WHAT THE EXERCISE ASKS: Copy the data exactly from the line that contains "The height and width of the screenshot is (940, 676)." through the line that contains "Open the English", keeping both end lines and leaving out everything else.
==== EXCERPTED DATA
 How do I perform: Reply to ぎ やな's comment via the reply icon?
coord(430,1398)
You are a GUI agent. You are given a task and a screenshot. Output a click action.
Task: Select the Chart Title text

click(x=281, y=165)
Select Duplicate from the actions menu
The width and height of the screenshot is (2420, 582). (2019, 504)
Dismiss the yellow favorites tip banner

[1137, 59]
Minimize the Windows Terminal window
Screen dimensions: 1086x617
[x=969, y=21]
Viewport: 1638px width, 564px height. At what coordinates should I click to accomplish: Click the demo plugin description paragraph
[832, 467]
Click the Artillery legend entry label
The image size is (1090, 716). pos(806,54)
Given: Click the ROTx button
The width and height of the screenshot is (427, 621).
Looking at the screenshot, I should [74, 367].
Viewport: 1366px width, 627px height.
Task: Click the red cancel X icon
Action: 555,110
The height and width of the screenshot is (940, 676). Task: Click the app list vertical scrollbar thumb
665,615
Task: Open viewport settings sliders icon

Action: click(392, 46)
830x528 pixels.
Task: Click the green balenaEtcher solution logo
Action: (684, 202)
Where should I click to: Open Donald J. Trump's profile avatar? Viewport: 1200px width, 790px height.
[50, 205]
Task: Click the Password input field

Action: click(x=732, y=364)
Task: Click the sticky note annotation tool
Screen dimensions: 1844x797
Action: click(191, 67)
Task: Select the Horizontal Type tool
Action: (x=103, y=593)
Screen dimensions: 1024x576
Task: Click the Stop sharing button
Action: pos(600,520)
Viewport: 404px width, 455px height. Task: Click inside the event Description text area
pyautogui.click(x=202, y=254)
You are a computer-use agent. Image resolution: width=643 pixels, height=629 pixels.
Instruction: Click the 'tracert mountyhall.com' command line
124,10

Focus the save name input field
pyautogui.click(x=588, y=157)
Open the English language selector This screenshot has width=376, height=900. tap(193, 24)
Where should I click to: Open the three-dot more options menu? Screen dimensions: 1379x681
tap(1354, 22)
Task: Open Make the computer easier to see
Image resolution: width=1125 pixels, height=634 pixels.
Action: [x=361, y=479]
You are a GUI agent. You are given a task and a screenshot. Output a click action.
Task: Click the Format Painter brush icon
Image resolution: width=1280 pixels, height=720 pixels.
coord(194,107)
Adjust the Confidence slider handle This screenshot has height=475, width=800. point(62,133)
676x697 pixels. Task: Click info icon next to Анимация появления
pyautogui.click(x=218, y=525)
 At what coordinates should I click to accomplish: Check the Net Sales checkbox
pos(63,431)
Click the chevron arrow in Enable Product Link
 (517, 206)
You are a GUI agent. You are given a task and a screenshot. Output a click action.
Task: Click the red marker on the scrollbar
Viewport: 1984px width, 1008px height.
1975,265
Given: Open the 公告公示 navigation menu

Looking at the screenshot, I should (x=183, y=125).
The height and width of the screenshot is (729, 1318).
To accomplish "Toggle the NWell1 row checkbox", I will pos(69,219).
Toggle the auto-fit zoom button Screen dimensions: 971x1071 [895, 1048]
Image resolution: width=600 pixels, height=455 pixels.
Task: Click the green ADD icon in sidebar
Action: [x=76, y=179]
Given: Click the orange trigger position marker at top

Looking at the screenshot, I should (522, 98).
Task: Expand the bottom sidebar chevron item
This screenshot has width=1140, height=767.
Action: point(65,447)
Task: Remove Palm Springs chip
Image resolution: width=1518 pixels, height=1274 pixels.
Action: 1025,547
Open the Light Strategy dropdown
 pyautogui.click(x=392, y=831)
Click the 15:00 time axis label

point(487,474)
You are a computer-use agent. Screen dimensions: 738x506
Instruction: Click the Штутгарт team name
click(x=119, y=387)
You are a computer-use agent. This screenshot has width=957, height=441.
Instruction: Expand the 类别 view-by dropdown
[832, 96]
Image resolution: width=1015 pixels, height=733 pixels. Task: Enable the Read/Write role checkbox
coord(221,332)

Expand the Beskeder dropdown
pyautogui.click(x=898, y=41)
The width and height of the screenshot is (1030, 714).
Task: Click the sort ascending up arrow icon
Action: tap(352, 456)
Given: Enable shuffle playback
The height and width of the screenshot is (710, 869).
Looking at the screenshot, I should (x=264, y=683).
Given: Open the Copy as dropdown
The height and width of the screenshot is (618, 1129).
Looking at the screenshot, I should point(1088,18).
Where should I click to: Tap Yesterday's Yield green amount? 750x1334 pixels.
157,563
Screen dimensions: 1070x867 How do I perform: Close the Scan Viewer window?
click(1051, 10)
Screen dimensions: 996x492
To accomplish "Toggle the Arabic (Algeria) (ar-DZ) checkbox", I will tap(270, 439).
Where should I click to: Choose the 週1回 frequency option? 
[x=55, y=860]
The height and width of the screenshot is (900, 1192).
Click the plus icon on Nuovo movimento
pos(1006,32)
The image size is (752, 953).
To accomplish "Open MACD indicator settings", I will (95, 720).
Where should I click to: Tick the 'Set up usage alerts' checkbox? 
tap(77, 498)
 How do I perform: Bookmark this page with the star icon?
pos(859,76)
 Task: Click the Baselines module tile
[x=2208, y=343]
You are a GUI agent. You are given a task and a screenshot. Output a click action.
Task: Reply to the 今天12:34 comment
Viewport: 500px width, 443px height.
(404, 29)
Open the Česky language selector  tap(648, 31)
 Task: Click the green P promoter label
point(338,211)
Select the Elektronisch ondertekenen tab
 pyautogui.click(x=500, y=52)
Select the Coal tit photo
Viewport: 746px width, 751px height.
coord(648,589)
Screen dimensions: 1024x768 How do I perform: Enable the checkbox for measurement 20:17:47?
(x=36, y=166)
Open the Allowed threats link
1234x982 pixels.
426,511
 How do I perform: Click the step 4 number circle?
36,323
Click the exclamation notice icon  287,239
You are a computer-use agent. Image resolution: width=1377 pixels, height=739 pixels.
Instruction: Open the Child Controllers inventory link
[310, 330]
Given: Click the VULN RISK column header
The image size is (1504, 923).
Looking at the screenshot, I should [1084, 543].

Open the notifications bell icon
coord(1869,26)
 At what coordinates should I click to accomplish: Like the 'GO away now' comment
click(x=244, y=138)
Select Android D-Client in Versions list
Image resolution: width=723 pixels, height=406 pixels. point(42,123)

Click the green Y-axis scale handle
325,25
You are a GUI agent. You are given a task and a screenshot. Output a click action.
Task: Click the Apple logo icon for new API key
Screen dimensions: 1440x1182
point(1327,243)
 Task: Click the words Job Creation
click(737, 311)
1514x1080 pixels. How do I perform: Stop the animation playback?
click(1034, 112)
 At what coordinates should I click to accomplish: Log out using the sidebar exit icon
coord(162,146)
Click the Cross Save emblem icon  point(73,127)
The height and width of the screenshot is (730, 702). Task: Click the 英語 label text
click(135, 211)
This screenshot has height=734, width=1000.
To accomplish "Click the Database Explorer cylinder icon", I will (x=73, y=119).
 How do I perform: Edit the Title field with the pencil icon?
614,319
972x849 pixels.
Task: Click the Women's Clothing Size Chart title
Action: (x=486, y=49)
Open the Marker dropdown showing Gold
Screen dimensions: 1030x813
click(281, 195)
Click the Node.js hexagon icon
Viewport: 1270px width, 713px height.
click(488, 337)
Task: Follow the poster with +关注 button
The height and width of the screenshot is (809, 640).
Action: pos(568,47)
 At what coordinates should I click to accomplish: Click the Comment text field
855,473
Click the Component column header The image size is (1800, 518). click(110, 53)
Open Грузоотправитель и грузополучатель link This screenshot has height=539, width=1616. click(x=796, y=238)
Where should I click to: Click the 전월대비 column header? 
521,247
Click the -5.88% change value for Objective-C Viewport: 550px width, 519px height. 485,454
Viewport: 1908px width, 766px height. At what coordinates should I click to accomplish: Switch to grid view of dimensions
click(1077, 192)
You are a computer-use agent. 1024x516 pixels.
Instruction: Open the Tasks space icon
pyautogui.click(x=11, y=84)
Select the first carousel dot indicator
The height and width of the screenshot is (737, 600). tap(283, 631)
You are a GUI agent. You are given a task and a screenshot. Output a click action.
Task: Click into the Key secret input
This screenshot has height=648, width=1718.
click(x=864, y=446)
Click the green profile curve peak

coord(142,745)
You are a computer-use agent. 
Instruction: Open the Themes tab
========
ANSWER TO THIS EXERCISE:
The height and width of the screenshot is (940, 676). Task: Click the app list vertical scrollbar thumb
665,615
Task: Open viewport settings sliders icon

Action: click(392, 46)
830x528 pixels.
Task: Click the green balenaEtcher solution logo
Action: (684, 202)
Where should I click to: Open Donald J. Trump's profile avatar? Viewport: 1200px width, 790px height.
[50, 205]
Task: Click the Password input field

Action: click(x=732, y=364)
Task: Click the sticky note annotation tool
Screen dimensions: 1844x797
Action: click(191, 67)
Task: Select the Horizontal Type tool
Action: (x=103, y=593)
Screen dimensions: 1024x576
Task: Click the Stop sharing button
Action: pos(600,520)
Viewport: 404px width, 455px height. Task: Click inside the event Description text area
pyautogui.click(x=202, y=254)
You are a computer-use agent. Image resolution: width=643 pixels, height=629 pixels.
Instruction: Click the 'tracert mountyhall.com' command line
124,10

Focus the save name input field
pyautogui.click(x=588, y=157)
Open the English language selector This screenshot has width=376, height=900. tap(193, 24)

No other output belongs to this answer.